The house remained in the family for seventy years until it was acquired by the Royal Dublin Society from whom it was bought by the Irish Government in 1925. It is now the seat of both houses of the Irish Parliament – the Dail and the Senate.
Leinster House built on the edge of Molesworth Fields is obviously a country house constructed in town, though it was on the edges at the time of its construction. It is of Ardbraccan limestone with the east or garden front in granite. The east front is a happier design being plainer of a warmer material.
The projecting bow on the northern side of the house is said to be the prototype for the bow fronted White House in Washington. The architect of the White House was James Hoban (1762-1832) who studied architecture at the Dublin Society’s School where he won a prize in 1780. Originally the building had two small wings but these have been replaced with the large blocks of the National Library and Museum.
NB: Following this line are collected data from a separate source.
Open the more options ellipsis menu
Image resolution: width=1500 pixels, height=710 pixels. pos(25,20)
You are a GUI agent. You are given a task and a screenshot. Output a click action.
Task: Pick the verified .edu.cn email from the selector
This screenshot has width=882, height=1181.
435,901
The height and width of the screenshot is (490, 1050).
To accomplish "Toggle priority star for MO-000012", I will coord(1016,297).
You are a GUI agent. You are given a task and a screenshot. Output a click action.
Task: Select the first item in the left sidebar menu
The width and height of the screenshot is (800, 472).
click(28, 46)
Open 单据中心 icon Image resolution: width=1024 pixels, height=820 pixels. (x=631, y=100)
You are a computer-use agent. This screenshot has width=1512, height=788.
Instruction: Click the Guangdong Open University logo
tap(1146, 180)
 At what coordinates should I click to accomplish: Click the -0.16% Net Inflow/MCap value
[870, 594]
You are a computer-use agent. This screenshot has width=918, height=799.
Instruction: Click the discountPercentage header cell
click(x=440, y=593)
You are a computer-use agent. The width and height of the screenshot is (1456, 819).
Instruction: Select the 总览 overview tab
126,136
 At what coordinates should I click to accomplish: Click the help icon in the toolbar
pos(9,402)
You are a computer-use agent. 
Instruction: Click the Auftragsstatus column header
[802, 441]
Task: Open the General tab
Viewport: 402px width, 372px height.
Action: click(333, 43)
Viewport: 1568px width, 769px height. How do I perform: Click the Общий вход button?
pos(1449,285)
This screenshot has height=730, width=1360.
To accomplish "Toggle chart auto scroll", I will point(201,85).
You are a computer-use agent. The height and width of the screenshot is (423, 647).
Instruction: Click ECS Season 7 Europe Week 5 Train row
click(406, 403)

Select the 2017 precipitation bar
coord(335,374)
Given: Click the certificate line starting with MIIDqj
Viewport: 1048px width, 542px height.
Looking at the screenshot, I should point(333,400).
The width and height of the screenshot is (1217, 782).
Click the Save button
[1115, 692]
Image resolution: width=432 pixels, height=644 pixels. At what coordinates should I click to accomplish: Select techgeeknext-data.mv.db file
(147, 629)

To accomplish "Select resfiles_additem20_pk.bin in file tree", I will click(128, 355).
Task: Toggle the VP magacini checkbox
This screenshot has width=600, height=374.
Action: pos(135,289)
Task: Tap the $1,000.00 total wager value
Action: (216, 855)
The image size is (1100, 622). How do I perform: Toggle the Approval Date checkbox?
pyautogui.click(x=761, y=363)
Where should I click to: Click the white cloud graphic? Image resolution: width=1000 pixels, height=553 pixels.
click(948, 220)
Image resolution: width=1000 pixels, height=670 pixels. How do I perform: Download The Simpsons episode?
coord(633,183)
The interiors of the building are fairly intact with the Senate or upper house located in the bow fronted library, while the Dail sits in a lecture room built within the structure by the Royal Dublin Society.
True to their social position, the Kildares placed great importance on the interior of their new mansion. The main staircase below is one of the most elaborate staircases in Dublin. Unlike many houses from the period, the staircase does not rise directly out of the main hall but from a room adjacent.This staircase now leads to the Seanad chamber. This can be seen in the plan below. Their was also a less important staircase for servants to use.
The Dail chamber is in a lecture theatre installed by the Royal Dublin Society in the 19th Century. The Seanad sits in the old first floor saloon. This room with its bow has an elaborate ceiling design.